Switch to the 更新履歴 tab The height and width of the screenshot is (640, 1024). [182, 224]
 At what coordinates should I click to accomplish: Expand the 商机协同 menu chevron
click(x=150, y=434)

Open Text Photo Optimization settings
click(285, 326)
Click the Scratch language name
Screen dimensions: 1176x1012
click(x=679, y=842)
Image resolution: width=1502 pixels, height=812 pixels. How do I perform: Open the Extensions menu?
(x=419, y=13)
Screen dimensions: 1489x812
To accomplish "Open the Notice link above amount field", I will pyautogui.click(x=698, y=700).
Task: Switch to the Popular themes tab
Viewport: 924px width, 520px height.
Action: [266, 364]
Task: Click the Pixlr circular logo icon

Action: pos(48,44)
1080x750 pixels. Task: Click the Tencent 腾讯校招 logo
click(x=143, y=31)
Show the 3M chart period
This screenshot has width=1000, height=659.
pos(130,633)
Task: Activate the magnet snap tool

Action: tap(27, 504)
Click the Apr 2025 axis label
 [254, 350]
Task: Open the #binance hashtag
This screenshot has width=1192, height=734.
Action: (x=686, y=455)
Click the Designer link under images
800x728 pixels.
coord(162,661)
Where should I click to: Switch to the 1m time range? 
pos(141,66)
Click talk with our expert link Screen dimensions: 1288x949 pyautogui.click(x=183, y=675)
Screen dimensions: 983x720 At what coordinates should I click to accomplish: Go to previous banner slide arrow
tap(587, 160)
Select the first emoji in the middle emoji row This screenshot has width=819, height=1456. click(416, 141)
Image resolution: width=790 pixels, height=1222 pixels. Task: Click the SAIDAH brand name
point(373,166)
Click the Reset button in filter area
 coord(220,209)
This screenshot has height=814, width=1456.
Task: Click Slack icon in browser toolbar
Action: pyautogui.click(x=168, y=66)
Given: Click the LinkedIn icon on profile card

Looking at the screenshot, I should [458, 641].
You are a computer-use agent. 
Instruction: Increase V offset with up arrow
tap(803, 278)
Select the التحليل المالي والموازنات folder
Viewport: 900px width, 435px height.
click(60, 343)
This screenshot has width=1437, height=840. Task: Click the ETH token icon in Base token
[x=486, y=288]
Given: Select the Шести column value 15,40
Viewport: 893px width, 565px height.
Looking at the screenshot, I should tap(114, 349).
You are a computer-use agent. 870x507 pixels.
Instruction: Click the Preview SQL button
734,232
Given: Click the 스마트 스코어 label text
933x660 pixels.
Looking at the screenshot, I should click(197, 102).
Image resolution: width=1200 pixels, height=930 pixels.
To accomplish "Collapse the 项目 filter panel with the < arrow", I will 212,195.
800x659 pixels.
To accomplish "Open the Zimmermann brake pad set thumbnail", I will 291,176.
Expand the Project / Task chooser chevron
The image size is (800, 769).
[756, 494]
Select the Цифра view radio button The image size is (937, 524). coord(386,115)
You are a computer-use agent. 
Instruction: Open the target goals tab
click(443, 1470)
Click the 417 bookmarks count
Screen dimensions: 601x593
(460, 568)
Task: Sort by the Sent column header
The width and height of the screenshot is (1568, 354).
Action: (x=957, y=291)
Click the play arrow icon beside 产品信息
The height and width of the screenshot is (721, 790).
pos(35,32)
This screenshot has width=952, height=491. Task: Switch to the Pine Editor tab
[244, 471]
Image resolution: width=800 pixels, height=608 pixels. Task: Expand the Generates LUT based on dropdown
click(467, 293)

________________________

Exercise directions => Gather every line from the listing above in which "will" appears, and copy those lines.

Answer to this problem =>
To accomplish "Open the Notice link above amount field", I will pyautogui.click(x=698, y=700).
To accomplish "Collapse the 项目 filter panel with the < arrow", I will 212,195.
To accomplish "Open the Zimmermann brake pad set thumbnail", I will 291,176.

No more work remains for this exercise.